• **THE TASK**: Repeat the listing in full. Nothing may be added or left out.

• **EXERCISE INPUT**:
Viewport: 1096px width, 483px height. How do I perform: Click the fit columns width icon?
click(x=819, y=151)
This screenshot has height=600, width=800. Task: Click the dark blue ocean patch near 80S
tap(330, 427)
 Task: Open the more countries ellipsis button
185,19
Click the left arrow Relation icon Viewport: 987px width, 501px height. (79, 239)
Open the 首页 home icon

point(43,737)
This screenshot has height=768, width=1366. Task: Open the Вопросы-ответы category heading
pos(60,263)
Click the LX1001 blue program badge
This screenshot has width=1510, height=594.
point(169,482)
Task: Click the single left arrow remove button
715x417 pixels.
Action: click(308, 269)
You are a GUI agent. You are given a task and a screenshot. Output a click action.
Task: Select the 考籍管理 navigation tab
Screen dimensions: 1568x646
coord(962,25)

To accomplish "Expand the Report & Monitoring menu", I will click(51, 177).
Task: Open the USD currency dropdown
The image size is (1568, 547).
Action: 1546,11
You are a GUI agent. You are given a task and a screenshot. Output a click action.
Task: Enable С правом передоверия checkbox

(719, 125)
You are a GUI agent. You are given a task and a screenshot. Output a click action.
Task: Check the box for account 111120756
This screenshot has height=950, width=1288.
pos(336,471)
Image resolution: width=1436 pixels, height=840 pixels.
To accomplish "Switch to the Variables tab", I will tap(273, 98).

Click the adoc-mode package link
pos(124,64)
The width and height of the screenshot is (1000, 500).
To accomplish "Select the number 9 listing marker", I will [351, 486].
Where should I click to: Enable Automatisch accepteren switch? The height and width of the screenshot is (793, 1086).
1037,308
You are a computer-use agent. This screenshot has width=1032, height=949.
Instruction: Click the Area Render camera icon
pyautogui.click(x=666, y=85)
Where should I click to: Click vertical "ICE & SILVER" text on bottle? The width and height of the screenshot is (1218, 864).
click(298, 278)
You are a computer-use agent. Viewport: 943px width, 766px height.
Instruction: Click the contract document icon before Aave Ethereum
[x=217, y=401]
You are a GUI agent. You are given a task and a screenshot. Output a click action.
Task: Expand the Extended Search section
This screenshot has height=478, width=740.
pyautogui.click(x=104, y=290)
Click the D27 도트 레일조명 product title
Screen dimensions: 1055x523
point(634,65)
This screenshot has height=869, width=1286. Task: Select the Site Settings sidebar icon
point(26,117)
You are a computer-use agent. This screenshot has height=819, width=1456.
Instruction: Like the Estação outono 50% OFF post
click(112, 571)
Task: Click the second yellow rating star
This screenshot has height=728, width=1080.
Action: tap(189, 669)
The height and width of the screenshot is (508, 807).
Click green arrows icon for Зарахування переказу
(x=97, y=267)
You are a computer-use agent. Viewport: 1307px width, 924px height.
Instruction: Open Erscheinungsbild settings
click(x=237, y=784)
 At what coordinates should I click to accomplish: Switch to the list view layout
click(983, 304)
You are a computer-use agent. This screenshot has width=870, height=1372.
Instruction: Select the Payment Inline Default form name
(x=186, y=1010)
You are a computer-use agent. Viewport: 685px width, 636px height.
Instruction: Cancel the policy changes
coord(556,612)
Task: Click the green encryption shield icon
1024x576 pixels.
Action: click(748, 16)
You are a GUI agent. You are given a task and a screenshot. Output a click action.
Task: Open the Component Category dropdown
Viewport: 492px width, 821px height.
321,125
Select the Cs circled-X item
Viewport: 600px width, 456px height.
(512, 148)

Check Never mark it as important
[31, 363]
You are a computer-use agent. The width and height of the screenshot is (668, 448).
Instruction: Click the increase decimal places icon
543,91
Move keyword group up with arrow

• **OUTPUT FOR THIS TASK**:
Viewport: 1096px width, 483px height. How do I perform: Click the fit columns width icon?
click(x=819, y=151)
This screenshot has height=600, width=800. Task: Click the dark blue ocean patch near 80S
tap(330, 427)
 Task: Open the more countries ellipsis button
185,19
Click the left arrow Relation icon Viewport: 987px width, 501px height. (79, 239)
Open the 首页 home icon

point(43,737)
This screenshot has height=768, width=1366. Task: Open the Вопросы-ответы category heading
pos(60,263)
Click the LX1001 blue program badge
This screenshot has width=1510, height=594.
point(169,482)
Task: Click the single left arrow remove button
715x417 pixels.
Action: click(308, 269)
You are a GUI agent. You are given a task and a screenshot. Output a click action.
Task: Select the 考籍管理 navigation tab
Screen dimensions: 1568x646
coord(962,25)

To accomplish "Expand the Report & Monitoring menu", I will click(51, 177).
Task: Open the USD currency dropdown
The image size is (1568, 547).
Action: 1546,11
You are a GUI agent. You are given a task and a screenshot. Output a click action.
Task: Enable С правом передоверия checkbox

(719, 125)
You are a GUI agent. You are given a task and a screenshot. Output a click action.
Task: Check the box for account 111120756
This screenshot has height=950, width=1288.
pos(336,471)
Image resolution: width=1436 pixels, height=840 pixels.
To accomplish "Switch to the Variables tab", I will tap(273, 98).

Click the adoc-mode package link
pos(124,64)
The width and height of the screenshot is (1000, 500).
To accomplish "Select the number 9 listing marker", I will [351, 486].
Where should I click to: Enable Automatisch accepteren switch? The height and width of the screenshot is (793, 1086).
1037,308
You are a computer-use agent. This screenshot has width=1032, height=949.
Instruction: Click the Area Render camera icon
pyautogui.click(x=666, y=85)
Where should I click to: Click vertical "ICE & SILVER" text on bottle? The width and height of the screenshot is (1218, 864).
click(298, 278)
You are a computer-use agent. Viewport: 943px width, 766px height.
Instruction: Click the contract document icon before Aave Ethereum
[x=217, y=401]
You are a GUI agent. You are given a task and a screenshot. Output a click action.
Task: Expand the Extended Search section
This screenshot has height=478, width=740.
pyautogui.click(x=104, y=290)
Click the D27 도트 레일조명 product title
Screen dimensions: 1055x523
point(634,65)
This screenshot has height=869, width=1286. Task: Select the Site Settings sidebar icon
point(26,117)
You are a computer-use agent. This screenshot has height=819, width=1456.
Instruction: Like the Estação outono 50% OFF post
click(112, 571)
Task: Click the second yellow rating star
This screenshot has height=728, width=1080.
Action: tap(189, 669)
The height and width of the screenshot is (508, 807).
Click green arrows icon for Зарахування переказу
(x=97, y=267)
You are a computer-use agent. Viewport: 1307px width, 924px height.
Instruction: Open Erscheinungsbild settings
click(x=237, y=784)
 At what coordinates should I click to accomplish: Switch to the list view layout
click(983, 304)
You are a computer-use agent. This screenshot has width=870, height=1372.
Instruction: Select the Payment Inline Default form name
(x=186, y=1010)
You are a computer-use agent. Viewport: 685px width, 636px height.
Instruction: Cancel the policy changes
coord(556,612)
Task: Click the green encryption shield icon
1024x576 pixels.
Action: click(748, 16)
You are a GUI agent. You are given a task and a screenshot. Output a click action.
Task: Open the Component Category dropdown
Viewport: 492px width, 821px height.
321,125
Select the Cs circled-X item
Viewport: 600px width, 456px height.
(512, 148)

Check Never mark it as important
[31, 363]
You are a computer-use agent. The width and height of the screenshot is (668, 448).
Instruction: Click the increase decimal places icon
543,91
Move keyword group up with arrow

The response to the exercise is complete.